Professor Tomáš Hanke's research aims to make significant contributions towards the development of a safe and effective HIV-1 vaccine through induction of protective T-cell responses. His basic research aims to understand what constitutes protective killer T cells against viral infections and is balanced with vaccine conception and construction, testing novel vaccine strategies in pre-clinical models while focusing on iterative improvements of the vaccine design (immunogen and delivery) driven by human data.  He co-ordinates translational Experimental Medicine trials in the UK, Europe, the US and in Africa, where his partners and he enhance research capacity and infrastructure.

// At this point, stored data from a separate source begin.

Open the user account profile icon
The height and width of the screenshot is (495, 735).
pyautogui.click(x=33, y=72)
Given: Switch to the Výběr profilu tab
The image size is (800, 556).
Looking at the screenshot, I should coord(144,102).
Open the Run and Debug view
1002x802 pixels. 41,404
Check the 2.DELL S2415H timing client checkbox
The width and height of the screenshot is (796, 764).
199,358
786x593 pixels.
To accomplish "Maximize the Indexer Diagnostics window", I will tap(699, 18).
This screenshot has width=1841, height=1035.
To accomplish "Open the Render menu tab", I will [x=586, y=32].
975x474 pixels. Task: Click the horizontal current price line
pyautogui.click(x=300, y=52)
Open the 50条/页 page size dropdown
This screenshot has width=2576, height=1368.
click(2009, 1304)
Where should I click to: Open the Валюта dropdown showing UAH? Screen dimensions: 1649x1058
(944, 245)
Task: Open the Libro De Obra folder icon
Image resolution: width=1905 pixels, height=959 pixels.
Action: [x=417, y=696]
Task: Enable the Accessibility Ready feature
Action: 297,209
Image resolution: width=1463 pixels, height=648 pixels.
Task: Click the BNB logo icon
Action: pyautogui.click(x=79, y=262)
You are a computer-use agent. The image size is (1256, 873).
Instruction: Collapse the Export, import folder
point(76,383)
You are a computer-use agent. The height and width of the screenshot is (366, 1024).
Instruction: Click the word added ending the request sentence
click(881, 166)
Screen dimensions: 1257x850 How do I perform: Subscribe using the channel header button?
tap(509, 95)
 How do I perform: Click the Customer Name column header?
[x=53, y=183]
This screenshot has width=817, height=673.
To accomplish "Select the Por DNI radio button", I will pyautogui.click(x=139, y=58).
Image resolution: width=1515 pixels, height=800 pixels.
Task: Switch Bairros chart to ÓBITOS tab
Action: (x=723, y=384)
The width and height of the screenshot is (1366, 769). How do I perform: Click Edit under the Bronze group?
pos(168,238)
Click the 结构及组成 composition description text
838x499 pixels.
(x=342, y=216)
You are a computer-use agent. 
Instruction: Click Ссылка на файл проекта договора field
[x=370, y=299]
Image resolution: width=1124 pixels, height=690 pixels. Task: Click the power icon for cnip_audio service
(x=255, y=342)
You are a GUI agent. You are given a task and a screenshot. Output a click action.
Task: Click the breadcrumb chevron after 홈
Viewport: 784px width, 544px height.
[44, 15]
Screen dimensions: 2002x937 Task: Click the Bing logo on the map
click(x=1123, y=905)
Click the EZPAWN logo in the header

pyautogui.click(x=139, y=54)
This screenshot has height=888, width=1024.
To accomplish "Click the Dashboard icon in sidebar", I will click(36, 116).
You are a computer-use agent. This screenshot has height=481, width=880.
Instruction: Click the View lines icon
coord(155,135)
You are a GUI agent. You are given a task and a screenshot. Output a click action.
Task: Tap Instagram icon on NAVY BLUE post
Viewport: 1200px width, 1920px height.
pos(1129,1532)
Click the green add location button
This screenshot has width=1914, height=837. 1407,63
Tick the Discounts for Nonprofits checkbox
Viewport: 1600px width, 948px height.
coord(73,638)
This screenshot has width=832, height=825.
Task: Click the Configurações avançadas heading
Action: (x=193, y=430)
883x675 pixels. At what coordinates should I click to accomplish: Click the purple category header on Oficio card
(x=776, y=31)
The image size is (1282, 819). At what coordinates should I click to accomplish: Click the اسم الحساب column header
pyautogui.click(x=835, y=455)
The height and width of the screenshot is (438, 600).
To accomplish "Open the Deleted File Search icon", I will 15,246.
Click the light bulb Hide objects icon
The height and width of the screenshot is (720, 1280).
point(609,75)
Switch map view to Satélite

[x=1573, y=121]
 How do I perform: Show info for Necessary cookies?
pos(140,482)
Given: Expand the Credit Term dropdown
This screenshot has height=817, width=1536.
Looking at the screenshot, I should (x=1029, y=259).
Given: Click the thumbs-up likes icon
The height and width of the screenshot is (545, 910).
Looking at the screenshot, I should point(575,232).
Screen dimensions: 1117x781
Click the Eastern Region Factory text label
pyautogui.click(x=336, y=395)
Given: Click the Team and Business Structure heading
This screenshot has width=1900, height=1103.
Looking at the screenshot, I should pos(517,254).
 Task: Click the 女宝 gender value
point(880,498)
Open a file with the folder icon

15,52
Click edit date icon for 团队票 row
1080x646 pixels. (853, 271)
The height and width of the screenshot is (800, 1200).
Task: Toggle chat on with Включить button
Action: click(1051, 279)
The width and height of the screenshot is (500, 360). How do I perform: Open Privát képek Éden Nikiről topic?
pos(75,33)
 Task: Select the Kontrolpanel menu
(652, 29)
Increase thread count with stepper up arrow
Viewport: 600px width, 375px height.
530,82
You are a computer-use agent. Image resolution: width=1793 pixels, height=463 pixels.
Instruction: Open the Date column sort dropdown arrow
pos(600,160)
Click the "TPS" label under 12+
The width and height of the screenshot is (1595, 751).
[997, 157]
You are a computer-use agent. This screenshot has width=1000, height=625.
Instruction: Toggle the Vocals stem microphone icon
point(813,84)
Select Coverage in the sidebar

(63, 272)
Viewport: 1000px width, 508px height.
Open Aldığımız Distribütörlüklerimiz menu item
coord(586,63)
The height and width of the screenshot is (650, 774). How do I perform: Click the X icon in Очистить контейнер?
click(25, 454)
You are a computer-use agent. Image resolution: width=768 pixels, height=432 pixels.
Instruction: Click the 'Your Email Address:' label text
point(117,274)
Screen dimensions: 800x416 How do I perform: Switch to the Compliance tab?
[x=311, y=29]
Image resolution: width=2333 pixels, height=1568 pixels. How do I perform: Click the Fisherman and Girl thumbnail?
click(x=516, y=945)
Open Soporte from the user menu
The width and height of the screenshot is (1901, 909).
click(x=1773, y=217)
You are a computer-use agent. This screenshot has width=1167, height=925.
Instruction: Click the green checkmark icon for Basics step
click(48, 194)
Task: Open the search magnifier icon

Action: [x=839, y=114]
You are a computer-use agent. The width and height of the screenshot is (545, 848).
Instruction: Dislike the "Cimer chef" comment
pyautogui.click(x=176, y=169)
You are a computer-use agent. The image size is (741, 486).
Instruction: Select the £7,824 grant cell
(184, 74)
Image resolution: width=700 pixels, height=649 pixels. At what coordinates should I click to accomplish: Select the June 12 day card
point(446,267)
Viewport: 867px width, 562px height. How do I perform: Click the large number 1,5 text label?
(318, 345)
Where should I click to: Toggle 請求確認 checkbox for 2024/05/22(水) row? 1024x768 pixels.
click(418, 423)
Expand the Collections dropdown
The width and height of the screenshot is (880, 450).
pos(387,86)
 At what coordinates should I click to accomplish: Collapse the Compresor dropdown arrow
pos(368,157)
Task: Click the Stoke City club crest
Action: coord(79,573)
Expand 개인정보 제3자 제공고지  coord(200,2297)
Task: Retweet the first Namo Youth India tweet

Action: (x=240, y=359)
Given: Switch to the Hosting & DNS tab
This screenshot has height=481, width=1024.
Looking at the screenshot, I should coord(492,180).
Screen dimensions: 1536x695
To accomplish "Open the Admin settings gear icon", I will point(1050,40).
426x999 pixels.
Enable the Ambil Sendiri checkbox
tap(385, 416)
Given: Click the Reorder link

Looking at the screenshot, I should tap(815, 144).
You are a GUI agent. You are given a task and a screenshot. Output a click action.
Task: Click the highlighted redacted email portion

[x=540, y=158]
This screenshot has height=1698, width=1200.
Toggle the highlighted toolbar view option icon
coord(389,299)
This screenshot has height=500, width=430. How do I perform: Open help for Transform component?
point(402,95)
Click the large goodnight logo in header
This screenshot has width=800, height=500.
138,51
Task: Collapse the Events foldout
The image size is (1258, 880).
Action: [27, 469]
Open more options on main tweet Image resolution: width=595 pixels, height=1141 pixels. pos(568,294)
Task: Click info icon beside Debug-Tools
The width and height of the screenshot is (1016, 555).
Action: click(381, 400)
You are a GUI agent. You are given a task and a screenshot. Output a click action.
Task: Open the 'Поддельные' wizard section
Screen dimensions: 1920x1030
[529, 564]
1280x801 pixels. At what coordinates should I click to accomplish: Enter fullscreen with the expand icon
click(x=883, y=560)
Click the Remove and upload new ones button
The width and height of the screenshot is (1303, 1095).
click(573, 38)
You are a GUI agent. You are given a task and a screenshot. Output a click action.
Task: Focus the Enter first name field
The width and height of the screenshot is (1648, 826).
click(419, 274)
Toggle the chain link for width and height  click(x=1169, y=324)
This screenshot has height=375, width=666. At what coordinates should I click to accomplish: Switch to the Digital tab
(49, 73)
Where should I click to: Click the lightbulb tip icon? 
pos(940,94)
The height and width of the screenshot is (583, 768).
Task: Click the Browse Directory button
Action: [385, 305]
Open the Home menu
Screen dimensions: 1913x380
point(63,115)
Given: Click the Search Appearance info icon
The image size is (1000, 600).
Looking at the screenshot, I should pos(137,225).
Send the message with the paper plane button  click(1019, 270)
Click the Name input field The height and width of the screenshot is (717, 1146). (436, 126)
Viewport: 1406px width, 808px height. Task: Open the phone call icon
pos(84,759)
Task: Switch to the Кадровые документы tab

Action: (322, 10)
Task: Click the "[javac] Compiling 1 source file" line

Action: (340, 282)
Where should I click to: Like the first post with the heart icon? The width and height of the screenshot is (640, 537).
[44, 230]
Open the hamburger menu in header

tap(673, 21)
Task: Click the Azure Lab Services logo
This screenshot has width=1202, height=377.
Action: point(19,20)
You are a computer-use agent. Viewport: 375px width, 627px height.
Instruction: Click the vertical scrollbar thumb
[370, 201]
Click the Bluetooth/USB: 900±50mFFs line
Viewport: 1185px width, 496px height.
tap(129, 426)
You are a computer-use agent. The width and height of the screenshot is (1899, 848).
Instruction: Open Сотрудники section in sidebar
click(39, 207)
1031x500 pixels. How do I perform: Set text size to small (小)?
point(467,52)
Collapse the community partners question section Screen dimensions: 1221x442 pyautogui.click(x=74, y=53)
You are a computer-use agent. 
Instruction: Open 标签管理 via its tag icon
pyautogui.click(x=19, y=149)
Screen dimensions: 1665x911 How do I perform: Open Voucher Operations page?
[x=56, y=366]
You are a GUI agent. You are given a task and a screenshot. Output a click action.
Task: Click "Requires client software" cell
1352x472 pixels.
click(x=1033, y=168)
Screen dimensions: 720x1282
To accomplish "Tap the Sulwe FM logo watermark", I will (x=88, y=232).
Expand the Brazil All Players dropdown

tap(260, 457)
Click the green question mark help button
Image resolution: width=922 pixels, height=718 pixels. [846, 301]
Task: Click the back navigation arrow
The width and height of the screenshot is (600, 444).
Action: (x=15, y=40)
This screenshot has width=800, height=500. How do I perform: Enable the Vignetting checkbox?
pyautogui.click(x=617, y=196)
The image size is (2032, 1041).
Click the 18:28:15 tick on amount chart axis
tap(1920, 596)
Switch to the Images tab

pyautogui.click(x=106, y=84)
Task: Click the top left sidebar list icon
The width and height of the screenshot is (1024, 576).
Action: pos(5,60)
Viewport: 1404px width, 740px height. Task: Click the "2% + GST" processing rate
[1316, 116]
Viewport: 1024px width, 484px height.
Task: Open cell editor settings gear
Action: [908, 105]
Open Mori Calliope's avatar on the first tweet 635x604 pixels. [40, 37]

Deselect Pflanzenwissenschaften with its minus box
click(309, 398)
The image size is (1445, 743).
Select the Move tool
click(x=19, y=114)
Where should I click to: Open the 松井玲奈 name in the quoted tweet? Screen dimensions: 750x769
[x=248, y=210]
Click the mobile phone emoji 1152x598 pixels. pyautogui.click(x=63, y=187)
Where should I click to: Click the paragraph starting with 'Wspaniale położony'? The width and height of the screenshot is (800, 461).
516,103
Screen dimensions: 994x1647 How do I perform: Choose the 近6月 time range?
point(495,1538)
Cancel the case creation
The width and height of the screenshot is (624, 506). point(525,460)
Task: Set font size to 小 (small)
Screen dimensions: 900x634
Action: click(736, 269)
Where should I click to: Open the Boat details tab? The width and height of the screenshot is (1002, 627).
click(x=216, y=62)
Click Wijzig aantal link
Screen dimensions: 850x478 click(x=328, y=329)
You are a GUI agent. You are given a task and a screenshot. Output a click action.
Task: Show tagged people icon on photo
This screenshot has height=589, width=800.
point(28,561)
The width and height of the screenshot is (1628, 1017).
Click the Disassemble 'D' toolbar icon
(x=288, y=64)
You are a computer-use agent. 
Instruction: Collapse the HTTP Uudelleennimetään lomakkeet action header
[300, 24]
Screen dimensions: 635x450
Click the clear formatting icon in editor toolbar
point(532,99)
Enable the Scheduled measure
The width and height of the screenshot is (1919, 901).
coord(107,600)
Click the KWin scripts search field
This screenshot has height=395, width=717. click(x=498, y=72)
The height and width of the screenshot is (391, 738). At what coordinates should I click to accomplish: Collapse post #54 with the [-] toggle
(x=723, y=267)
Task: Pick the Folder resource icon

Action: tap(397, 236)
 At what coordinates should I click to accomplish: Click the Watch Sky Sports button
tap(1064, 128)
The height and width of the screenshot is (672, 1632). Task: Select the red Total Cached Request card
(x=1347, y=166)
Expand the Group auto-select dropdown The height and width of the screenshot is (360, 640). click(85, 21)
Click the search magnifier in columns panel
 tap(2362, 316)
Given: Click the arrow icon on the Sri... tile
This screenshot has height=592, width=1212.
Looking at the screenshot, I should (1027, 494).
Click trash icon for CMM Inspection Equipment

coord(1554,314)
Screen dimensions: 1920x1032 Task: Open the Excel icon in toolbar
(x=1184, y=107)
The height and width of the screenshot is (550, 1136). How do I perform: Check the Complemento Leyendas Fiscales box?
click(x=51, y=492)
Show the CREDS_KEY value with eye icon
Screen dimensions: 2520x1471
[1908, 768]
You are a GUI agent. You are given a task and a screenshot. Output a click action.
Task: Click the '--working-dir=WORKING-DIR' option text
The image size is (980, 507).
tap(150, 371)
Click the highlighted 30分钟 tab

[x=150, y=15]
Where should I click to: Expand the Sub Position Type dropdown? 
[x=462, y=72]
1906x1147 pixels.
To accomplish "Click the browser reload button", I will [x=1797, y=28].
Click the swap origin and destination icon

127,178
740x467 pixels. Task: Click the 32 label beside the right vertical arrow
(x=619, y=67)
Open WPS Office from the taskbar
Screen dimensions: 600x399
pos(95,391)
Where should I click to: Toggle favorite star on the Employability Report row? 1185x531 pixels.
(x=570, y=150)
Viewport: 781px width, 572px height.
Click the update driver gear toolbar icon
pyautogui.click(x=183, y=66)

HIV-1 diversity is astonishing and remains the single biggest challenge for HIV-1 vaccine development. Viruses with highly variable genomes such as HIV-1 rapidly mutate epitopes to escape T-cell and Ab recognition, and the immune pressure selects the fittest escaped variants to overgrow. This immediately suggests that epitopes that are easily mutated and escape with minimal fitness cost are less protective than epitopes in the protein regions constrained by function. Therefore, Professor Hanke's hypothesis postulates that (re)focusing from the onset of virus infection or reactivation killer T cells by vaccination on the most conserved, and therefore vulnerable regions of HIV-1, which are common to most global variants and are hard to mutate, will slow and control HIV-1. Conserved regions contain epitopes typically subdominant and therefore underutilized in natural HIV-1 infection due to domination by their hypervariable non-protective ‘decoy’ counterparts. If such a vaccine strategy proves effective, its cross-clade reach offers a global vaccine deployment: it would be universal despite the HIV-1 diversity. To this end, Professor Hanke and colleagues demonstrated in a series of phase 1 and 2 trials in humans induction of robust broadly specific T cells targeting vulnerable parts of HIV-1. These T cells inhibited viruses representative of four major global clades and provided a signal of a durable virus control after stopping virus inhibition by ART in vaccinated patients treated during primary HIV-1 infection. Upgraded 3rd iteration of the vaccine design called HIVconsvX with optimized conserved regions and increased match to global HIV-1 variants by a bivalent mosaic design entered clinical evaluations in 2019. These and other upcoming trials will provide the first hints of efficacy and generate unique human samples, which will further our understanding of protective  killer T-cell responses against HIV-1, the most difficult of viruses.